=== Document extract ===

Does adding risk-trends to survival models improve in-hospital mortality predictions? A cohort study
2011

Improving Hospital Mortality Predictions with Risk Trends

Sample size: 159787 publication Evidence: moderate

Author Information

Author(s): Jenna Wong, Monica Taljaard, Alan J. Forster, Carl van Walraven

Primary Institution: Ottawa Hospital Research Institute

Hypothesis

Does adding risk-trends to survival models improve in-hospital mortality predictions?

Conclusion

Incorporating trend indicators into the survival model did not significantly improve its predictive performance for hospital mortality.

Supporting Evidence

  • Three trend indicators were significantly associated with time to hospital mortality.
  • Adding trend indicators resulted in only small improvements in model discrimination and calibration.
  • The existing model had good discrimination with a concordance probability of 0.879.

Takeaway

Doctors can use changes in a patient's health over time to help predict if they might die in the hospital, but just adding this information didn't make predictions much better.

===

> Task requirements:
1. In the study summary on hospital mortality predictions, what concordance probability did the existing model have?
2. Write the next part of the study summary on hospital mortality predictions, picking up after its final sentence.
The listing has no connection to the study summary on hospital mortality predictions.

=== Extracted material ===

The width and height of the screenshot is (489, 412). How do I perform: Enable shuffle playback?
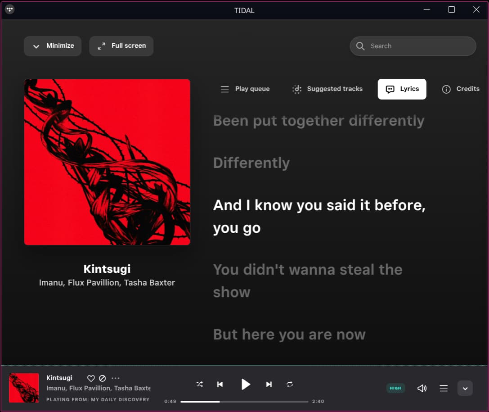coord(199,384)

===
=== Extracted material ===

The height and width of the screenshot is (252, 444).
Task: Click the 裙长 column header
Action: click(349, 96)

===

> Responses by item number:
1. 0.879

2.
Methodology

A cohort study including all adult inpatient hospitalizations from April 2004 to March 2009, using a time-dependent survival model to create trend indicators.

Limitations

The trend indicators did not significantly improve the predictive performance of the existing model, likely due to the already high performance of the original model.

Participant Demographics

Most patients were elderly (median age 61) with few comorbidities (median Elixhauser score of 0).

Statistical Information

P-Value

< .0001

Confidence Interval

95% CI 0.8718-0.8861

Statistical Significance

p<0.05

Digital Object Identifier (DOI)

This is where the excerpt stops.